■ ASSIGNMENT ■
Among the entries below, find the lines with the word "will" and copy them.

■ MATERIAL TO PROCESS ■
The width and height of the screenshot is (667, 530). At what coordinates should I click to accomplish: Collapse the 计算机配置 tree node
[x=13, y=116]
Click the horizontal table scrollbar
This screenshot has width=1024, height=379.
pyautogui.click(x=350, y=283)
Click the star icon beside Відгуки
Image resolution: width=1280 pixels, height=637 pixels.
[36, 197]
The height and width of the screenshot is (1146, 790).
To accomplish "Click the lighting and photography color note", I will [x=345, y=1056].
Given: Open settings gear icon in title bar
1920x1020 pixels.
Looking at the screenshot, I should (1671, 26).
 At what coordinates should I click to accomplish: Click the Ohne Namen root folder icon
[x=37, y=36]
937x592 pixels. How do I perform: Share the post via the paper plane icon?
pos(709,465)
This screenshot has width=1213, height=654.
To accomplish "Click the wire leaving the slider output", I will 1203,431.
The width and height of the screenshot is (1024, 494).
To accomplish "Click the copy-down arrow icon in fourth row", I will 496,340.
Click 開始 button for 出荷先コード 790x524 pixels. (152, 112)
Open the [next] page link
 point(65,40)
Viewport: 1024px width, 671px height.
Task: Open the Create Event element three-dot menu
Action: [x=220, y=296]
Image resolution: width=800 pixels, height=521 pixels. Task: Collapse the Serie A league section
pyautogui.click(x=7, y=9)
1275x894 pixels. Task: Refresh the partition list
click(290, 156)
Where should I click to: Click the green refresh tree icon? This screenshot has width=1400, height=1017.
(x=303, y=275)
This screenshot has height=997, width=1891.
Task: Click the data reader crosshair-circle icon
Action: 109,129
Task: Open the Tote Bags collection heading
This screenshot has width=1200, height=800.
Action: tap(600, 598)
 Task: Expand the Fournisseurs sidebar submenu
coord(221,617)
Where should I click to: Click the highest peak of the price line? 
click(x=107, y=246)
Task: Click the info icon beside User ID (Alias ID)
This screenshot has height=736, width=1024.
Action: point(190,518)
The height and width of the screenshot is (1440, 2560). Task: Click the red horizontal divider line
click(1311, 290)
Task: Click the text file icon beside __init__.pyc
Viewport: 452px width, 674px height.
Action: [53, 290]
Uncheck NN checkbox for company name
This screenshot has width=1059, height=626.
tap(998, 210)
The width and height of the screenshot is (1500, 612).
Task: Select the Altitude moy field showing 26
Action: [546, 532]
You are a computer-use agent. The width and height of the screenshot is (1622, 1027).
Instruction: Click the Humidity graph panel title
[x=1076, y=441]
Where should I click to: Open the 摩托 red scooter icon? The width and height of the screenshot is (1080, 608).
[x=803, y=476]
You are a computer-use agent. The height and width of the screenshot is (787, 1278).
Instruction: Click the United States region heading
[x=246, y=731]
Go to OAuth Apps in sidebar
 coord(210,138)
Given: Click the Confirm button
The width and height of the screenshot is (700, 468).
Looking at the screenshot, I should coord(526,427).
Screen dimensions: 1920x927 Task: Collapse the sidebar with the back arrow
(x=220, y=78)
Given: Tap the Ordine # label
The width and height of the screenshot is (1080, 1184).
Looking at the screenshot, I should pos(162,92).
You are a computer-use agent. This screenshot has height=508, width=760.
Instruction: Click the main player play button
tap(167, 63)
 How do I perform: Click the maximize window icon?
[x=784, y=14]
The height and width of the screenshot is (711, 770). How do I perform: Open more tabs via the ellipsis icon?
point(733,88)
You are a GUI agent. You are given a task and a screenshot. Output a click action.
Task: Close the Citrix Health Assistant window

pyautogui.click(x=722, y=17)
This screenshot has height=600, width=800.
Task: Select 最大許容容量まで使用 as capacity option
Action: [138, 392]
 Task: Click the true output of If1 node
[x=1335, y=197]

■ SOLUTION FOR THIS EXERCISE ■
To accomplish "Click the lighting and photography color note", I will [x=345, y=1056].
To accomplish "Click the wire leaving the slider output", I will 1203,431.
To accomplish "Click the copy-down arrow icon in fourth row", I will 496,340.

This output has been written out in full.